● **Set problem**
Copy out word for word the part of the records below that opens with the line containing "Describe the element at coordinates (297, 313)" and closes with the line containing "informational block labeled", including both of those lines.

----

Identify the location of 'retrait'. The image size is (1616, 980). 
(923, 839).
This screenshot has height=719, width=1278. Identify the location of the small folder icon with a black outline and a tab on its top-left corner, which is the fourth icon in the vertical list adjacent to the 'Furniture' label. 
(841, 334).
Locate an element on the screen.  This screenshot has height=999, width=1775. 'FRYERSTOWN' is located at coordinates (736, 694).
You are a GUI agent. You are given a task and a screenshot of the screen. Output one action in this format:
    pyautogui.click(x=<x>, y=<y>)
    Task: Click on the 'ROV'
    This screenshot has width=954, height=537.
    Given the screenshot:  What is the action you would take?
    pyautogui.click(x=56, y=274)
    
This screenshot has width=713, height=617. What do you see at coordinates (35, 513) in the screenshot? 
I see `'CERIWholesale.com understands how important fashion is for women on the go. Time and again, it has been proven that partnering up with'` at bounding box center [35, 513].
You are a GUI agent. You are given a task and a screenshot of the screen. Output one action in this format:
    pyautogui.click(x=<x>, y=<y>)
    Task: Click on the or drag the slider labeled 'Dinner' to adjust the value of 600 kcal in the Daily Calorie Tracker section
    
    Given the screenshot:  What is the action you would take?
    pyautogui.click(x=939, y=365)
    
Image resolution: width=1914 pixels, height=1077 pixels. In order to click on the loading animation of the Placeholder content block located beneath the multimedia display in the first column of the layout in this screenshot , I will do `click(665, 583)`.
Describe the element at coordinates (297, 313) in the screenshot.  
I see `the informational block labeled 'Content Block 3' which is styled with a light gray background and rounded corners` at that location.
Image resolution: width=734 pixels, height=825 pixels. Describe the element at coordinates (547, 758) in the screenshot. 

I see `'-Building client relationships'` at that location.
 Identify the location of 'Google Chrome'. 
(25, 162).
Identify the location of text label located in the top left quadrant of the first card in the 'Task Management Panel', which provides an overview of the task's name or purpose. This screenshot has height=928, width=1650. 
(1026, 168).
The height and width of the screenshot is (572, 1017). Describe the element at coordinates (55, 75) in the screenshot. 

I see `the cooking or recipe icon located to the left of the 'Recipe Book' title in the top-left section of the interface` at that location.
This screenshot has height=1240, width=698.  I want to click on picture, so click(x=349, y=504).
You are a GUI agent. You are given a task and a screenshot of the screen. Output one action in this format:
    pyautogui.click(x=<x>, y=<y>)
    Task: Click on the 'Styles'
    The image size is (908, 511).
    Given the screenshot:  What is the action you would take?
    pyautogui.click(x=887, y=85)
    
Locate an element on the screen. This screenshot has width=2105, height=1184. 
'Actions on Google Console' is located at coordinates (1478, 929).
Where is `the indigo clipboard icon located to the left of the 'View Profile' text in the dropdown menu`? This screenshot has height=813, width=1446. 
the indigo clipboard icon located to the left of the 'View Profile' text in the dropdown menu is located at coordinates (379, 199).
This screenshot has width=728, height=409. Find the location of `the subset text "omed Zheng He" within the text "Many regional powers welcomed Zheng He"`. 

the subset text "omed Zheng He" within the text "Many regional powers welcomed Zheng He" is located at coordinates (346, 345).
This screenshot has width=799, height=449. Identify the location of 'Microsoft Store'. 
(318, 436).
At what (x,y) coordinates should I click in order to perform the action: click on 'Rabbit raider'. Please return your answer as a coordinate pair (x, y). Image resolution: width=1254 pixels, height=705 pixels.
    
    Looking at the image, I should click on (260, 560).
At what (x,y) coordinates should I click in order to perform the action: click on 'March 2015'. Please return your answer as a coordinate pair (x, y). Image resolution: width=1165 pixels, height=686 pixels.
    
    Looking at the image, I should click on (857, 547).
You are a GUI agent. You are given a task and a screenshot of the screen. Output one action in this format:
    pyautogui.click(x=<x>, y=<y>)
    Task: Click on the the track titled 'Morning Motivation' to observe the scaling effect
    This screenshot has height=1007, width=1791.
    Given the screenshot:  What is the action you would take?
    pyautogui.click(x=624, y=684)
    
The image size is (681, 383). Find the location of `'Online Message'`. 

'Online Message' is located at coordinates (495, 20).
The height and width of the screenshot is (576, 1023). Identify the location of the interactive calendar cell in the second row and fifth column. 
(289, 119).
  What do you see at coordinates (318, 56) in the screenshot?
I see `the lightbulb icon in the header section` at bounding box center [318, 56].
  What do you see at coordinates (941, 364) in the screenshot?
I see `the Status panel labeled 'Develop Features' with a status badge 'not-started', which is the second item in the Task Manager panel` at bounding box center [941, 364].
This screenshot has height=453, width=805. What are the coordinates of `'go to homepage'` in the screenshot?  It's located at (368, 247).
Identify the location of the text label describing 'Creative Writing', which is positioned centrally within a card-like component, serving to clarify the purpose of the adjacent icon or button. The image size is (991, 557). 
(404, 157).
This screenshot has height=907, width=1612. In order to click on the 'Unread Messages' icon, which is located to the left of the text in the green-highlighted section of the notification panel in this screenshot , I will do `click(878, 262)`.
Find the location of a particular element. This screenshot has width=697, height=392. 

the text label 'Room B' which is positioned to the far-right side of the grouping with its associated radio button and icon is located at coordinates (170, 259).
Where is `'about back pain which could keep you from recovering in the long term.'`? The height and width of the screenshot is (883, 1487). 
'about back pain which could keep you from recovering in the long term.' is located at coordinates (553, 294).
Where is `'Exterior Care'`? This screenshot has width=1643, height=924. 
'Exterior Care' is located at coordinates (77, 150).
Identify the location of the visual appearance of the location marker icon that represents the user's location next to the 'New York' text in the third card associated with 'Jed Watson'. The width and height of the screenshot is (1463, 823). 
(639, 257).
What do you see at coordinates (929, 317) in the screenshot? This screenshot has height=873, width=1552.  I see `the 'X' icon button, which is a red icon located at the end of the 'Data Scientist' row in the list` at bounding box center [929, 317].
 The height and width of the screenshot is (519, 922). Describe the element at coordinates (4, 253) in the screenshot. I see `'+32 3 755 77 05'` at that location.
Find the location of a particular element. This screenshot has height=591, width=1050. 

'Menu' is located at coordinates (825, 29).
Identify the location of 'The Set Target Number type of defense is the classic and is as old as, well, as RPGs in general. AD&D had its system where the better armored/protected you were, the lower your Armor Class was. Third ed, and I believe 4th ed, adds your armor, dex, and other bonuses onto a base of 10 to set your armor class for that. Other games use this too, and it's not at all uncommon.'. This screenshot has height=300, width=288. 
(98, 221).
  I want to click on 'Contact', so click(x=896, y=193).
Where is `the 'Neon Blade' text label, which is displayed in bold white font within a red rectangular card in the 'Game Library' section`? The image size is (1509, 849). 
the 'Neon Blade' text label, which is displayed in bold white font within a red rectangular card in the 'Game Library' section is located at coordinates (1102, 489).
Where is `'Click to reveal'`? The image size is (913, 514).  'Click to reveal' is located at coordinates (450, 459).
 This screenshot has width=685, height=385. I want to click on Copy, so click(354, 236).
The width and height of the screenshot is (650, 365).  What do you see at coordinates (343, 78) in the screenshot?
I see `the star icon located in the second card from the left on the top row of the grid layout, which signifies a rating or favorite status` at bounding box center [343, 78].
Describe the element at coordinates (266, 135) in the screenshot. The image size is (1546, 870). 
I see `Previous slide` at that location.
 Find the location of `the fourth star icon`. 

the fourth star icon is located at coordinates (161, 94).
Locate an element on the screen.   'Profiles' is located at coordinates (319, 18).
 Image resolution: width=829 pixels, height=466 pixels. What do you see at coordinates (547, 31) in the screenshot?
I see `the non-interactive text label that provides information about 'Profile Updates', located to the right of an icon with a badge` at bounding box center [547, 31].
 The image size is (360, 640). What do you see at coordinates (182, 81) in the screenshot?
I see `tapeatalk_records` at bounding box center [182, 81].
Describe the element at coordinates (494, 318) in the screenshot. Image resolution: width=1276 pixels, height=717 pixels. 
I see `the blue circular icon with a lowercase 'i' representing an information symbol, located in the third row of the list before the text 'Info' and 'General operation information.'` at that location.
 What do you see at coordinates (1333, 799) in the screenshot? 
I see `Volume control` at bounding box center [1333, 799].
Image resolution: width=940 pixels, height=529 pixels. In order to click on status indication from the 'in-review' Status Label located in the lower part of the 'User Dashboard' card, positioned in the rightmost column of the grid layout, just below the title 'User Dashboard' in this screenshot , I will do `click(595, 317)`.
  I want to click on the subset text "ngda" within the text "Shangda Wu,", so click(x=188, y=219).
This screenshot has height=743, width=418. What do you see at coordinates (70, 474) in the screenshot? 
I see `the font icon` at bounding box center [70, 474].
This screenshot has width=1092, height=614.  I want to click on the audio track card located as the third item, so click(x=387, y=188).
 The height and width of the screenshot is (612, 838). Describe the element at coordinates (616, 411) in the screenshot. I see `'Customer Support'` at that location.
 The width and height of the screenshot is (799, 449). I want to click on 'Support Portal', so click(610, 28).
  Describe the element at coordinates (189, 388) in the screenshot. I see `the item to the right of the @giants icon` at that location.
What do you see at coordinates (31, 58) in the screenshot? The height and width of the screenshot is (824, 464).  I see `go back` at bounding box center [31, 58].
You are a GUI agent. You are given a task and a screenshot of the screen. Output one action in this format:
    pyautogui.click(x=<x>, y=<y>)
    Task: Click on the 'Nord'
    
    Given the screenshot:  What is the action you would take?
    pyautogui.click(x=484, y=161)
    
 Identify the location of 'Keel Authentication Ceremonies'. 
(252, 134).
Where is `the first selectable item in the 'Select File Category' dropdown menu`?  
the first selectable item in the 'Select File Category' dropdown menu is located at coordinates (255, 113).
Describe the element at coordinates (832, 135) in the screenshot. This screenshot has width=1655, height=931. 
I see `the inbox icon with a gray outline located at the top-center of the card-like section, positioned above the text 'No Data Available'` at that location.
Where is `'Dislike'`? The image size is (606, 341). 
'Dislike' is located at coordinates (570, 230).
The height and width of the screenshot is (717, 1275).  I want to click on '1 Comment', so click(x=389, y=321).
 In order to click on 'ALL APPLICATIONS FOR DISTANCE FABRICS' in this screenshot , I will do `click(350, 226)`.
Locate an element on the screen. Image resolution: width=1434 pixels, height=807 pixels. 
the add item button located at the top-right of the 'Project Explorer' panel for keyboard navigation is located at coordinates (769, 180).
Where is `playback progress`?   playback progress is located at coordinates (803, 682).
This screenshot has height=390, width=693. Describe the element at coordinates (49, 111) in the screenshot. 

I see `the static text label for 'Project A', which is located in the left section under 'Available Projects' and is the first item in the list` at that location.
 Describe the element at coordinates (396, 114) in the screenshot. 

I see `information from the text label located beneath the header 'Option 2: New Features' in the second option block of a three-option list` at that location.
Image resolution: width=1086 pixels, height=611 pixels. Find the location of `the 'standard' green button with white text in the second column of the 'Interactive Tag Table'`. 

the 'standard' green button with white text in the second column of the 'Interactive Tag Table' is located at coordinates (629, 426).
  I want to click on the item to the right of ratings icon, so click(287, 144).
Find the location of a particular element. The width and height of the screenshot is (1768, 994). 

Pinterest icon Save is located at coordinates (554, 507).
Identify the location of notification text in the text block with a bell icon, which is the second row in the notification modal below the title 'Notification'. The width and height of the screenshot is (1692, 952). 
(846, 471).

----

● **Reply to the task**
Describe the element at coordinates (297, 313) in the screenshot.  
I see `the informational block labeled 'Content Block 3' which is styled with a light gray background and rounded corners` at that location.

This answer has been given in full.